> [WORK ITEM]: Copy every line of the entries that has the string "Task" in it.

START PROVIDED DATA

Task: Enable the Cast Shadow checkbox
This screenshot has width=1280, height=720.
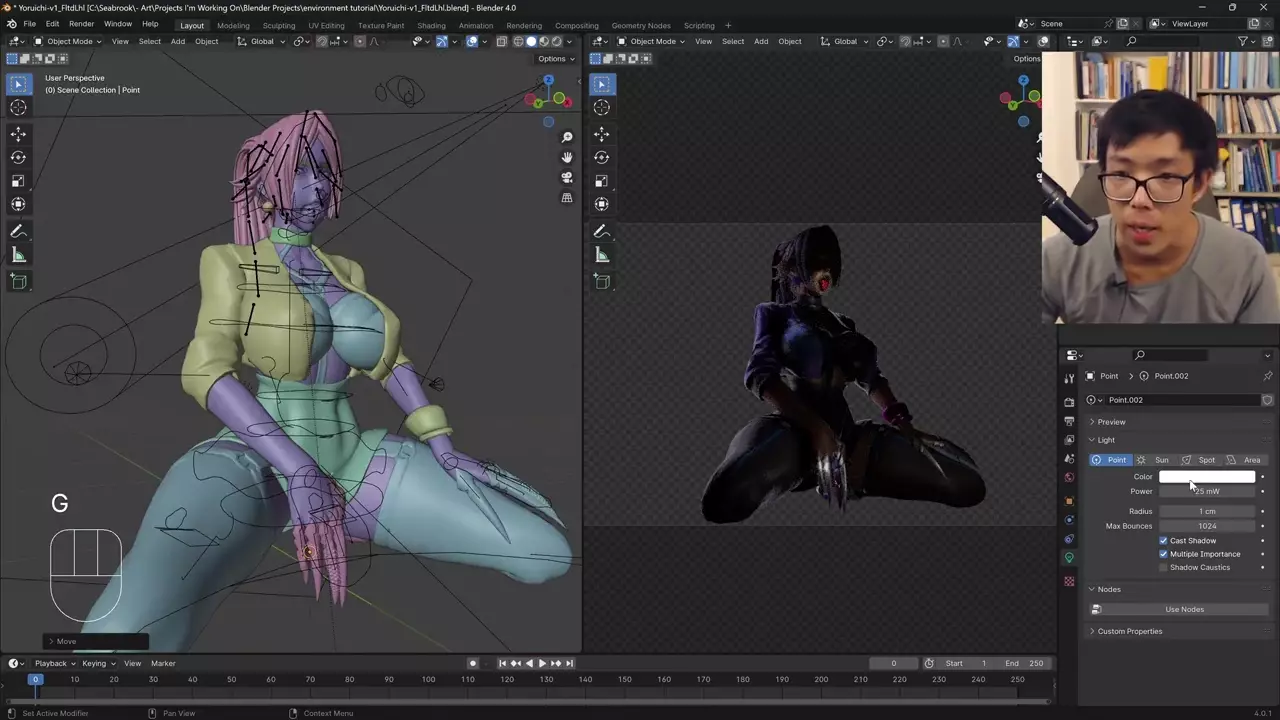Action: pyautogui.click(x=1163, y=541)
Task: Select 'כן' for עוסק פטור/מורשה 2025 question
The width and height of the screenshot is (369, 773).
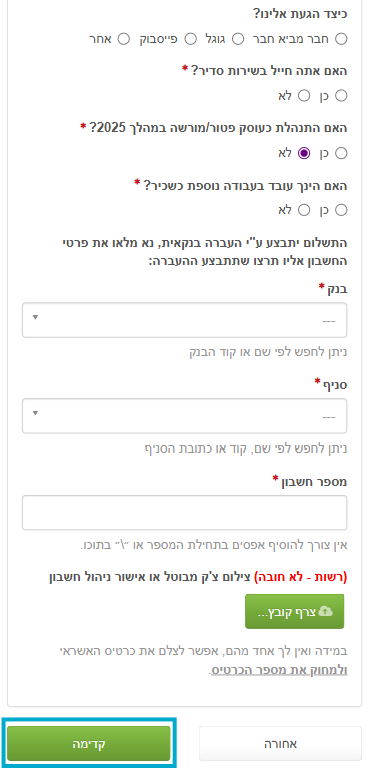Action: pos(341,153)
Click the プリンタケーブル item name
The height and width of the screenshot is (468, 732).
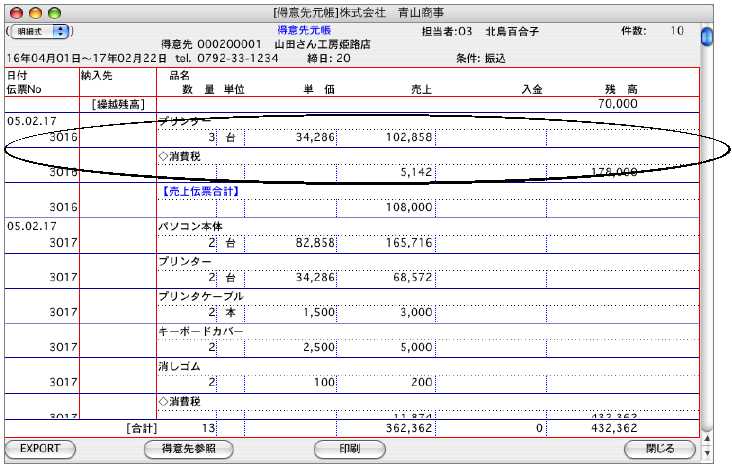[x=200, y=296]
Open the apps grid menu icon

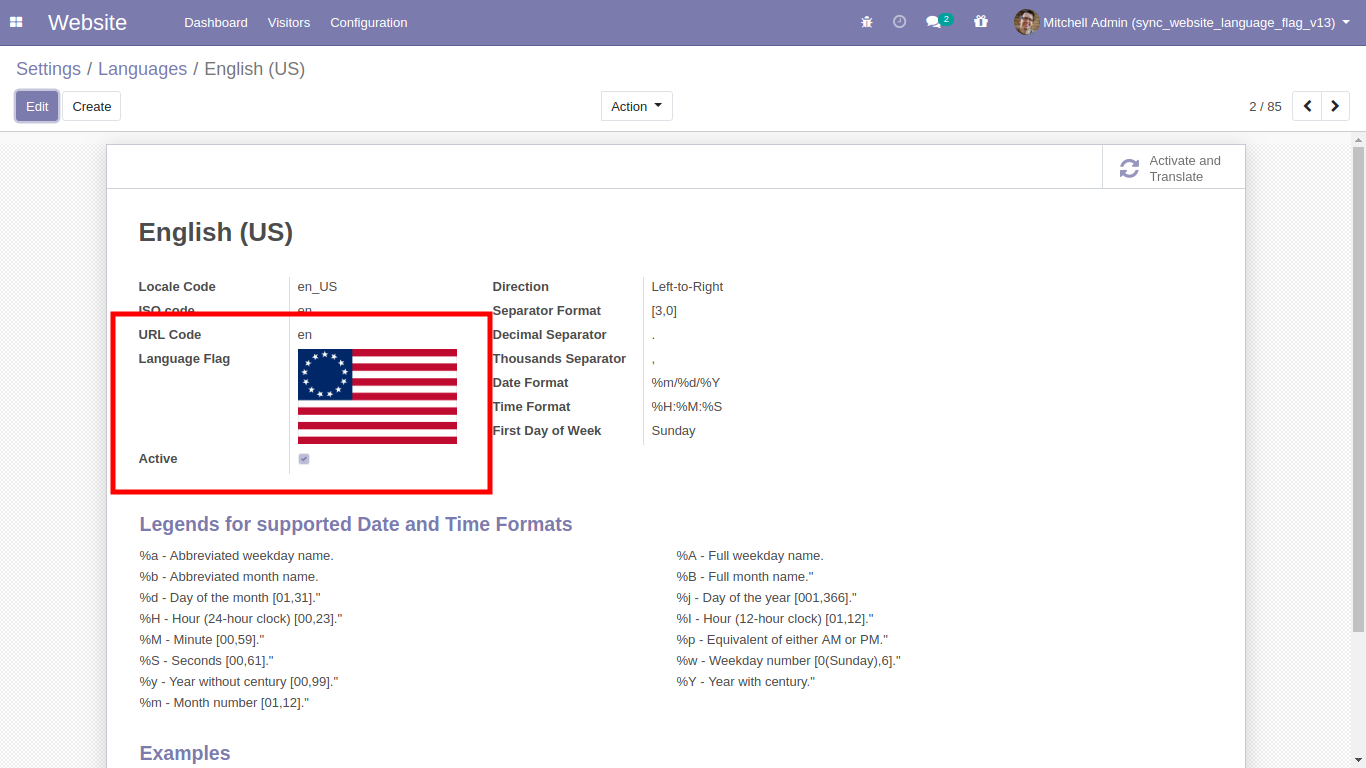coord(16,22)
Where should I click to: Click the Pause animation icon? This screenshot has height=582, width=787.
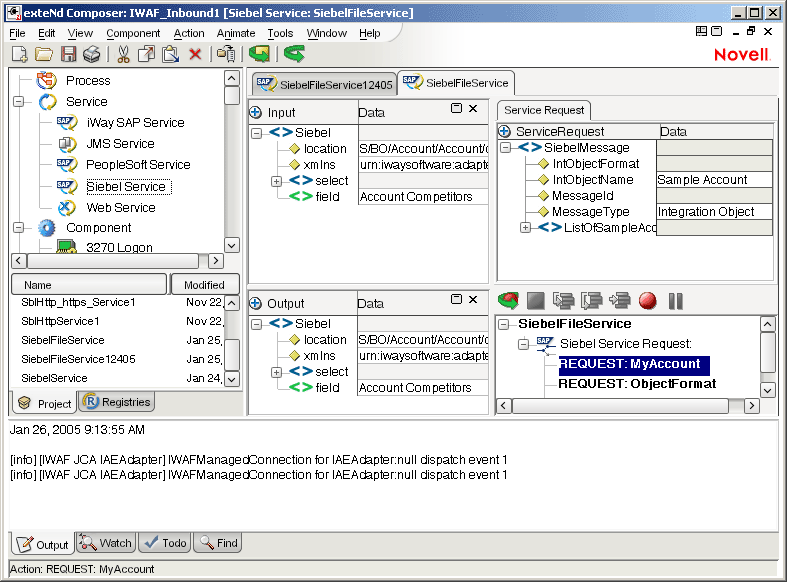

END PROVIDED DATA

> [RESPONSE TO THE EXERCISE]:
Task: Enable the Cast Shadow checkbox
Task: Select 'כן' for עוסק פטור/מורשה 2025 question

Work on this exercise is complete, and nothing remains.